Analysis of the complete genome from the clade E prototype (TKPV-HU1124/2011) revealed an intriguing question. The reduction in the number of genes due to evolution or host–pathogen adaptation could impact the virulence and severity of the virus. However, the clade E avipoxvirus has a compact genome (188 kbp) and expresses similar or even worse clinical manifestations [17,18]. This was also observed in our current study as increased severity in roosters and reduced hatchability performance. Furthermore, it has been proposed that the quantity of ankyrin repeat genes may be associated with a narrowing of the host range [1]; however, the clade E avipoxvirus genome has 16 copies of these genes, whereas the fowlpox virus genome has 31 copies [28], which appears to contradict this proposal. Moreover, the clade E avipoxvirus was situated in a basal position in the avipoxvirus phylogeny and was suggested to represent an ancient evolutionary lineage [17]. This could also permit a broader host range. Further studies are necessary to confirm this likelihood, which is of high priority because of the high potential risk to commercial poultry and wild avifauna.

To quantify and detect this emerging avipoxvirus, we developed three quantitative PCR assays based on the prototype clade E reference genome (KP728110). Our assay analyses showed good results. The efficiency of the assays was 96.44 to 99.14%. The sensitivity had a limit of detection of one genome copy per reaction and a limit of quantification of ten genome copies per reaction. When tested against the fowlpox virus strain, there was no cross reaction, indicating high specificity. Then, we used qPCR assays to detect and quantify the relative viral charge against a chicken housekeeping gene (beta-actin). Our results revealed that the viral genome copy numbers ranged from 1.9 to 687 per cell in the samples of the studied outbreaks.

One of the most alarming aspects of this outbreak was the exacerbated clinical manifestation despite the double-vaccinated status of the affected birds. This is of great concern in commercial poultry farming. Outbreaks of fowlpox have been reported in vaccinated birds in recent decades [59,60]. In some cases, these are due to the integration of the reticuloendotheliosis virus [9,11]. However, in previous reports of clade E avipoxvirus infections in birds vaccinated against fowlpox virus, these outbreaks may possibly be associated with the presence of this variant avipoxvirus [17,18]. Genomic and antigenic heterogeneity in avipoxviruses may contribute to the differences in elicited immune responses, impacting the level of protection [61,62].

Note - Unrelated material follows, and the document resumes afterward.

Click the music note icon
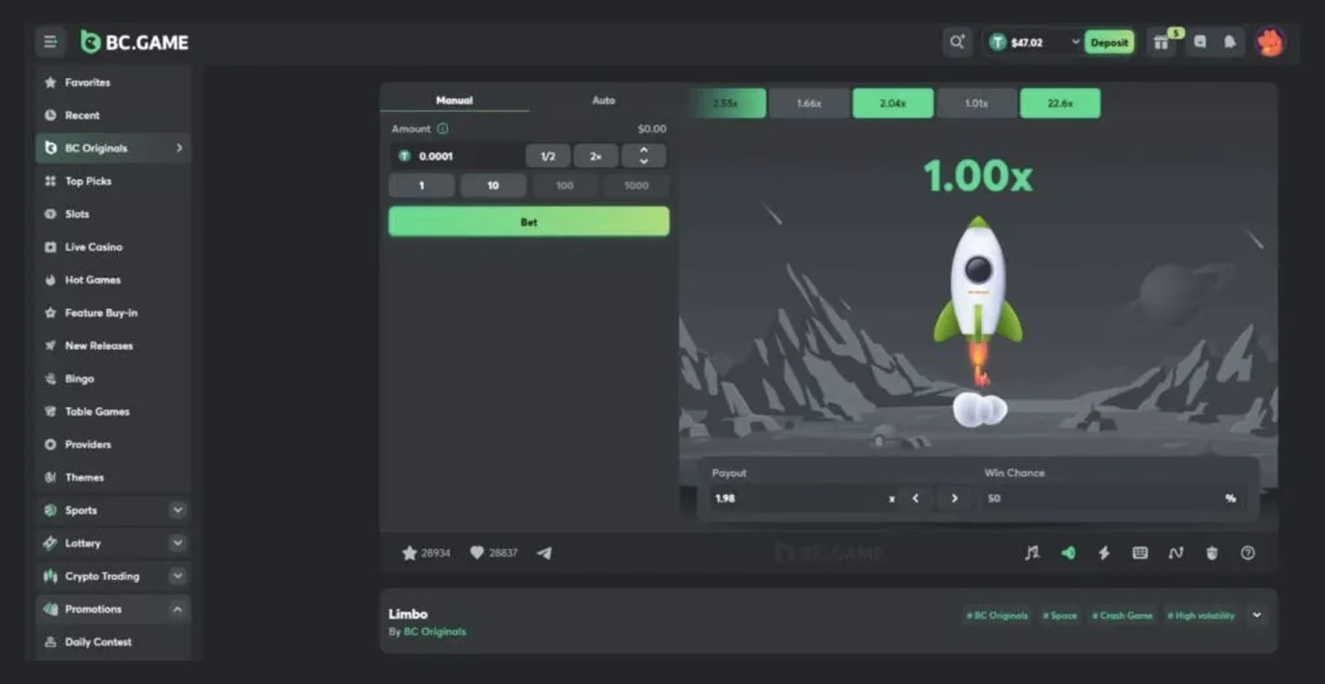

Our study reveals the emergence and spread of this emerging pathogen associated with harmful outbreaks and exacerbated clinical manifestations in commercial poultry farms. This study also highlights the economic significance of this pathogen for poultry farming and suggests a reassessment of the current vaccination programs.

5. Conclusions

Avipoxvirus infections are constantly reported in multiple avian hosts. In some of these cases, the presence of a new genotype or species is detected. The emergence of new virus can trigger a series of damages in poultry farming and in the environment. Thus, this study describes outbreaks of a recently reported clade E avipoxvirus in Brazilian breeder flocks vaccinated against fowlpox virus. Among the detrimental consequences were reduced laying performance, exacerbated beak tropism, and increased rooster mortality. We also provided qPCR assays for differential detection and quantification of this virus. An opportune detection and appropriate identification of this virus must help the preventive and corrective measures to avoid future outbreaks. Additional studies must be carried out to understand the immune status of chickens vaccinated with fowlpox virus followed by an experimental challenge with the clade E avipoxvirus.